1. Set your environment variables:

export ALCHEMYST_AI_API_KEY=your_key_here
export GEMINI_API_KEY=your_key_here

How it works

The flow is simple:
  • Accept a user question from the CLI
  • Search Alchemyst for relevant context
  • Inject retrieved context into the LLM prompt
  • Generate and display the response
If no relevant context is found, the agent falls back to general model knowledge.

2.Install dependencies

npm install @alchemystai/sdk @google/generative-ai dotenv

3.Add the code

import AlchemystAI from '@alchemystai/sdk';
import * as readline from 'readline';
import 'dotenv/config';
import { GoogleGenerativeAI } from "@google/generative-ai";

const client = new AlchemystAI({
  apiKey: process.env.ALCHEMYST_AI_API_KEY || '',
});

const genAI = new GoogleGenerativeAI(process.env.GEMINI_API_KEY || '');
const model = genAI.getGenerativeModel({ model: "gemini-2.0-flash" });

const rl = readline.createInterface({
  input: process.stdin,
  output: process.stdout,
});

const askQuestion = (prompt: string): Promise<string> => {
  return new Promise((resolve) => {
    rl.question(prompt, (answer) => resolve(answer));
  });
};

async function runCLI() {
  console.log('Alchemyst AI CLI Tool');
  console.log('Type your questions and get AI-powered answers with context!');
  console.log('Type "exit", "quit", or "bye" to stop.\n');

  if (!process.env.ALCHEMYST_AI_API_KEY || !process.env.GEMINI_API_KEY) {
    console.error('Missing required environment variables.');
    process.exit(1);
  }

  while (true) {
    const userQuestion = await askQuestion('Ask me anything: ');

    if (['exit', 'quit', 'bye', 'stop'].includes(userQuestion.toLowerCase().trim())) {
      console.log('Goodbye!');
      break;
    }

    if (!userQuestion.trim()) {
      console.log(' Please enter a question.\n');
      continue;
    }

    console.log('Searching for relevant context...');

    const { contexts } = await client.v1.context.search({
      query: userQuestion,
      similarity_threshold: 0.8,
      minimum_similarity_threshold: 0.5,
      scope: 'internal',
    });

    let promptText = userQuestion;

    if (contexts && contexts.length > 0) {
      const formattedContexts = contexts
        .map((c, i) => `Context ${i + 1}: ${c.content}`)
        .join('\n\n');

      promptText = `
Based on the following context, answer the question.
If the context is insufficient, say so clearly.

Contexts:
${formattedContexts}

Question: ${userQuestion}
`;
    }

    console.log('Generating response...');
    const result = await model.generateContent(promptText);
    console.log(result.response.text());
    console.log('\n' + '─'.repeat(50) + '\n');
  }

  rl.close();
}

runCLI();

4. Run the code

node index.js

Build Beyond the CLI

You’ve built a foundational context-aware agent, but this is just the beginning.

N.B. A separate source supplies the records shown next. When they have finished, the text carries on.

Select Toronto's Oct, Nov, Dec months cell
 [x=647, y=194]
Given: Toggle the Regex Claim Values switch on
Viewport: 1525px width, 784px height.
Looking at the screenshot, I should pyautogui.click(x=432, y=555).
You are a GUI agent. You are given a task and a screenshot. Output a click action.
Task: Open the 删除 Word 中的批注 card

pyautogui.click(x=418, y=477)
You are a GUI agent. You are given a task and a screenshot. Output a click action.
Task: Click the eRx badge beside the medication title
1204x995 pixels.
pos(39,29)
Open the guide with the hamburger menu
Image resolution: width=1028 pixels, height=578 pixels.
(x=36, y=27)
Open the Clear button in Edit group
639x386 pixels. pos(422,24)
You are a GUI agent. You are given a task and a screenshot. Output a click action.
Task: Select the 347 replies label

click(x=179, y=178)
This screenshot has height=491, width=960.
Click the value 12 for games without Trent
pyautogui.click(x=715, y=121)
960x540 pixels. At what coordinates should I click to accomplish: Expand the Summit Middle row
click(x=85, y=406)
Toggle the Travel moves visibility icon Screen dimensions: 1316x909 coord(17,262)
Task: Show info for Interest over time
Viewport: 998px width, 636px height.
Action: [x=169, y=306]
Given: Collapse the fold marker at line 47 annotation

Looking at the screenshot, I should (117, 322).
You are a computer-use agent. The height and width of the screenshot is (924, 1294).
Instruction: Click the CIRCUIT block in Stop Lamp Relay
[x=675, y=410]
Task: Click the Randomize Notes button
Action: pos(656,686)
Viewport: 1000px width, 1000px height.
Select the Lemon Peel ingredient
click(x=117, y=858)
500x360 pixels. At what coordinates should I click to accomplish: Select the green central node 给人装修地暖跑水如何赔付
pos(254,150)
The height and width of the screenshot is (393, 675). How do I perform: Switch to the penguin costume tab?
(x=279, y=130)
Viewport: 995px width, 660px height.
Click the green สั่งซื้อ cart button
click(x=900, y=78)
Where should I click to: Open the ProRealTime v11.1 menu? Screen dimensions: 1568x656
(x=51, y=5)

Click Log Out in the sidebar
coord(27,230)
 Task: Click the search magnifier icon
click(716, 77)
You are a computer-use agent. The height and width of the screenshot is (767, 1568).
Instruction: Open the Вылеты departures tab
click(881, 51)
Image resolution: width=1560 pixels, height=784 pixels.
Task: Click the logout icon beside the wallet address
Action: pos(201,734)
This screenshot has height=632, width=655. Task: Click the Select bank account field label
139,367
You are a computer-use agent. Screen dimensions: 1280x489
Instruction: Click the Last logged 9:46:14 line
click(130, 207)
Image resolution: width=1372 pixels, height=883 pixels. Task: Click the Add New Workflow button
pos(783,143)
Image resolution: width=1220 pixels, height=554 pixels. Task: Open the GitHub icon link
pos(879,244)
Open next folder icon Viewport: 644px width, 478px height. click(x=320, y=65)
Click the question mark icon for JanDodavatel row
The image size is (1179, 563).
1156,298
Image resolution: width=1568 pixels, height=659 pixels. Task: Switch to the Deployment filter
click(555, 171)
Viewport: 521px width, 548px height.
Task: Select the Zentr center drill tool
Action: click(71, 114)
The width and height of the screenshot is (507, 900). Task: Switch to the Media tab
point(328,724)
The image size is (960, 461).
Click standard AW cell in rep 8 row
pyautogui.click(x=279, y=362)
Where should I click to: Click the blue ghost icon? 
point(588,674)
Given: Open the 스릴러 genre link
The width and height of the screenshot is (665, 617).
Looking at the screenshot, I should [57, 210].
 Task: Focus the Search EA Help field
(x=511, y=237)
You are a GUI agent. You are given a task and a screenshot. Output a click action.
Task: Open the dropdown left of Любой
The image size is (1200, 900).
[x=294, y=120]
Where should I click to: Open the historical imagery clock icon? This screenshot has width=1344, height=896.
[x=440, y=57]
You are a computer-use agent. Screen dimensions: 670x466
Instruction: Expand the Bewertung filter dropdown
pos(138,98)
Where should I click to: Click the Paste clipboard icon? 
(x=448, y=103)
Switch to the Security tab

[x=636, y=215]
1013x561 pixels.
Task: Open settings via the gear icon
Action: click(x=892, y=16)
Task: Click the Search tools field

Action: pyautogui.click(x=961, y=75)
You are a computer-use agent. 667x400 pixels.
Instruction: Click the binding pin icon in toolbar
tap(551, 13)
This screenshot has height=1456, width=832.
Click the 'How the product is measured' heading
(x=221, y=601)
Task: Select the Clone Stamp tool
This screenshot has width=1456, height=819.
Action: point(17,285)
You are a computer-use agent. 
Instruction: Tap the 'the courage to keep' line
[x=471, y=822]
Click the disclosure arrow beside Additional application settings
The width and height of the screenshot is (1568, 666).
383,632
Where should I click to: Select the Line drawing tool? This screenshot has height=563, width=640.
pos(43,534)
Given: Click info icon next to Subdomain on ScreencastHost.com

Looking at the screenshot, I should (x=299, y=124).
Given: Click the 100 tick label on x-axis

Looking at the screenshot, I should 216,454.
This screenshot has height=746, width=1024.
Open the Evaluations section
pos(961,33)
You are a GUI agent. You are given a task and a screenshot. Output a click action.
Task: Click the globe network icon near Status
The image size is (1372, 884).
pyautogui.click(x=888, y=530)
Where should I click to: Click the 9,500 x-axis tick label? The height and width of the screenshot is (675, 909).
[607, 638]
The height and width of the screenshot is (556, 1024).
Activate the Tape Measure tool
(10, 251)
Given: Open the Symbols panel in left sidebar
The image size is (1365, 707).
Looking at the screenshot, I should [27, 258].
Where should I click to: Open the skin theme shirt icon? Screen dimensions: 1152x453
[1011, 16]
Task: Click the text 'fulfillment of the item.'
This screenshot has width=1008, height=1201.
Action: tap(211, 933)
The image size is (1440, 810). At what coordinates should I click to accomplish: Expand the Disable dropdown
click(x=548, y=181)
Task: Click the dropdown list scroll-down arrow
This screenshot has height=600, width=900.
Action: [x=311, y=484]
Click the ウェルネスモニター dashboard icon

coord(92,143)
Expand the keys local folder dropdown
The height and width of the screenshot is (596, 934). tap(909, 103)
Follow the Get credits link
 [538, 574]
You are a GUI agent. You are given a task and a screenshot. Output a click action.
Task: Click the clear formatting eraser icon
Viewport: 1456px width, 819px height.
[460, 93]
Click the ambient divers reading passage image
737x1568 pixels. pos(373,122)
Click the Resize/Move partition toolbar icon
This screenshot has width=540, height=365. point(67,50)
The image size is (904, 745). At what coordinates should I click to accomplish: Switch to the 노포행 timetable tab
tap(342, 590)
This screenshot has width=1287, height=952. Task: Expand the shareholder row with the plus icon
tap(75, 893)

The Alchemyst AI platform is designed to be the “brain” of your larger systems. From here, you can extend this pattern to: Persistent Memory: Enable long-term recall by saving user preferences in dedicated namespaces. Knowledge Ingestion: Connect your agent to PDFs, GitHub repos, or Slack history for deep domain expertise. Serverless Agents: Wrap this logic in a FastAPI or Next.js route to power a web-based AI microservice.